February 2015 – With a slew of apps on the market purporting to help people manage their diabetes better, a group of Canadian researchers are determining whether pharmacists and patients think these programs have merit.
In the first part of the study, researchers interviewed pharmacists who are certified diabetes educators to get feedback on a number of diabetes-related phone apps currently on the market. In part 2, a group of diabetes patients were asked to assess the usefulness and usability of one of those pharmacist-recommended apps.
“Part one was to get a sense of who is specializing and what they’re recommending,” says pharmacist Certina Ho, one of the study’s lead researchers and a Project Manager at the Institute for Safe Medication Practices Canada. “Next we wanted to focus on type 2 diabetes patients in particular because we think using technology can help with their lifestyle choices and disease management.”
The preliminary results of part two of the study, presented in February at the Canadian Society of Hospital Pharmacists’ Professional Practice Conference in Toronto, showed that patient opinions were split on the usefulness of the app. While one said there was no impact another said it helped facilitate communication with other healthcare providers. Ho says some of the negative feedback could also be attributed to the higher age demographic of participants (patients ranged from 51-64).

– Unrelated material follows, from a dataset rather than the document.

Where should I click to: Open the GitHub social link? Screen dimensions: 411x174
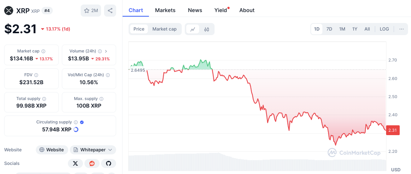(x=109, y=163)
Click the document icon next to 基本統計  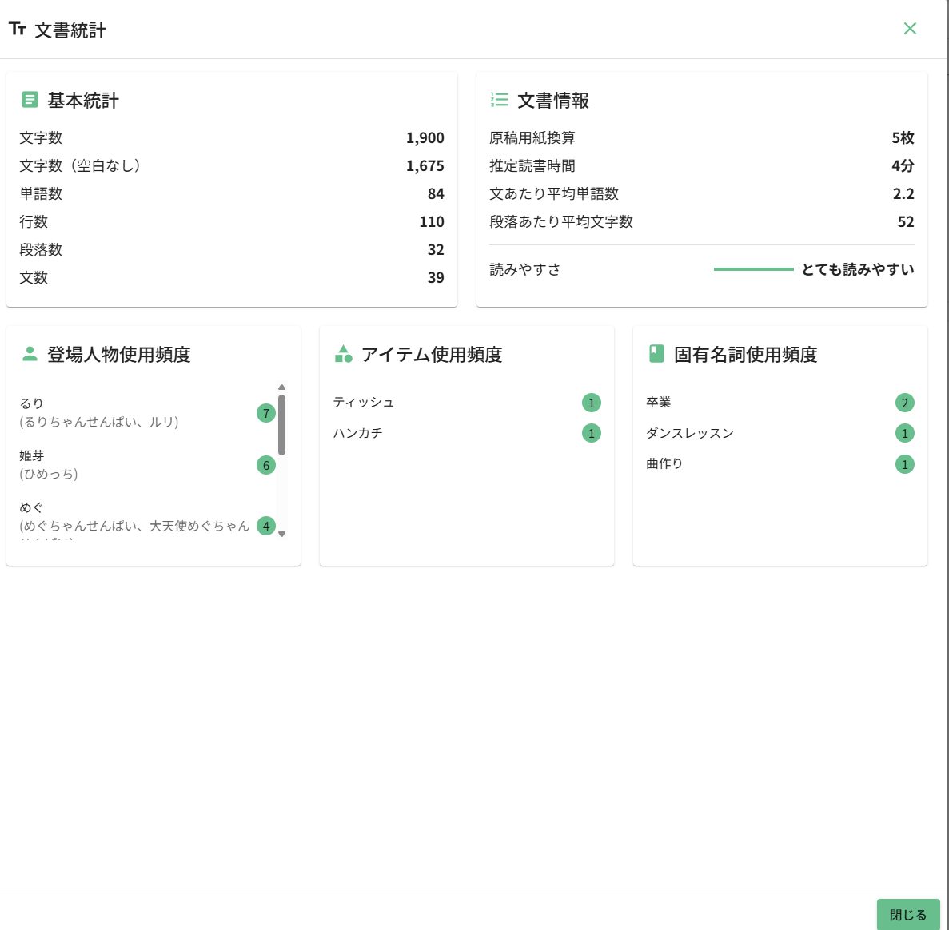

“Even though the pharmacist recommended it, [using these apps] is very individualized,” says Ho. “Still, I believe pharmacists do have an impact if they see this a good means for communication and getting into a dialogue with patients.”
Ho says her group will continue to build on the study by trying to attract some younger patient participants. “This trend with smartphones isn’t going away,” she says. “We rely on them so why not use them as a means to talk to patients.”